## GIVEN EXERCISE
List every line of the entries below that contains the string "should", copying each line in full. Matching is case-sensitive.

## RAW RECORDS
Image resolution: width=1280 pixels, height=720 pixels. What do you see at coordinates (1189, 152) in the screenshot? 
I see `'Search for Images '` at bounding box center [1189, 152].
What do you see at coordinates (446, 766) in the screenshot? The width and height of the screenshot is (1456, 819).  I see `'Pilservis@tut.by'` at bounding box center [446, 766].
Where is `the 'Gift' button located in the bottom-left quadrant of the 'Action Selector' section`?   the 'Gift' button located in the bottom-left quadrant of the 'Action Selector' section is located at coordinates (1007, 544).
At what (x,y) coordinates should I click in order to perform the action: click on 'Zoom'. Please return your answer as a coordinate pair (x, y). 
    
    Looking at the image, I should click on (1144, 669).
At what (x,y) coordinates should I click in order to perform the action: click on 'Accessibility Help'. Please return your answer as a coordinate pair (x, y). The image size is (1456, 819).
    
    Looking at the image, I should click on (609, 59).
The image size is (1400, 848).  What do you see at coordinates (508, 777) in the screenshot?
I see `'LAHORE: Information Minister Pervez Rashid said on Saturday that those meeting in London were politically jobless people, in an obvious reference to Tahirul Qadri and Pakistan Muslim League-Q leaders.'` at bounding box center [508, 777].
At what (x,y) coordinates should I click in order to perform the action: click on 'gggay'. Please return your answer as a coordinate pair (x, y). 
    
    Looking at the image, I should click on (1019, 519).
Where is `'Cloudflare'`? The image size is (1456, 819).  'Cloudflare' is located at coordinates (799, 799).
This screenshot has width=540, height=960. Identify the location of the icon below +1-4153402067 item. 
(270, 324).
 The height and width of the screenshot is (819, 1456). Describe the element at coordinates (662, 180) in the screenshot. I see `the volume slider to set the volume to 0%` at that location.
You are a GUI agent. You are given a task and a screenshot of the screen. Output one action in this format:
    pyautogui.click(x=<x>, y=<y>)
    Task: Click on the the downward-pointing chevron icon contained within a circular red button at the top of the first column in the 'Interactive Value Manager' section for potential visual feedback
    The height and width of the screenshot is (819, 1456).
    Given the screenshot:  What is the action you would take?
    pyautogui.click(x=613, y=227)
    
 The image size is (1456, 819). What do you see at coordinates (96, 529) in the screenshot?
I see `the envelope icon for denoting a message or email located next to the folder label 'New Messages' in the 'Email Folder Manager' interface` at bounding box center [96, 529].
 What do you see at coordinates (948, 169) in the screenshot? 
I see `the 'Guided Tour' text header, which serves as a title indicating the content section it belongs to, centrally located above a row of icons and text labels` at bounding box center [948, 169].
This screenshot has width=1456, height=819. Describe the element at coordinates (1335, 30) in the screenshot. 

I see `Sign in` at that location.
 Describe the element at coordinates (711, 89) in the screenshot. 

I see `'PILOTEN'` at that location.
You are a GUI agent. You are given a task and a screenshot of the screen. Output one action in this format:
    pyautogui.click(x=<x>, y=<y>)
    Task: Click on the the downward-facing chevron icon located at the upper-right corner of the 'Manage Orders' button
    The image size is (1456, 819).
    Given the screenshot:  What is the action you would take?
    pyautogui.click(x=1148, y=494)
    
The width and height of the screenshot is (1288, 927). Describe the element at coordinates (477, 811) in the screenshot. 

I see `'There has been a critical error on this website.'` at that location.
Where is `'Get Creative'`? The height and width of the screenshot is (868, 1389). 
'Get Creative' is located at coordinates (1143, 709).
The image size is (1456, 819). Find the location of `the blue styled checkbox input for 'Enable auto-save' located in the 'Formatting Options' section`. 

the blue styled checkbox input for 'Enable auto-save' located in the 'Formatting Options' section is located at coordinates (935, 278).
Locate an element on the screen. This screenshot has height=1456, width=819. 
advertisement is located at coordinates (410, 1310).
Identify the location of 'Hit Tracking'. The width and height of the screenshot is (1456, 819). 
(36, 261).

## SOLUTION FOR THIS EXERCISE
At what (x,y) coordinates should I click in order to perform the action: click on 'Zoom'. Please return your answer as a coordinate pair (x, y). 
    Looking at the image, I should click on (1144, 669).
At what (x,y) coordinates should I click in order to perform the action: click on 'Accessibility Help'. Please return your answer as a coordinate pair (x, y). The image size is (1456, 819).
    Looking at the image, I should click on (609, 59).
At what (x,y) coordinates should I click in order to perform the action: click on 'gggay'. Please return your answer as a coordinate pair (x, y). 
    Looking at the image, I should click on (1019, 519).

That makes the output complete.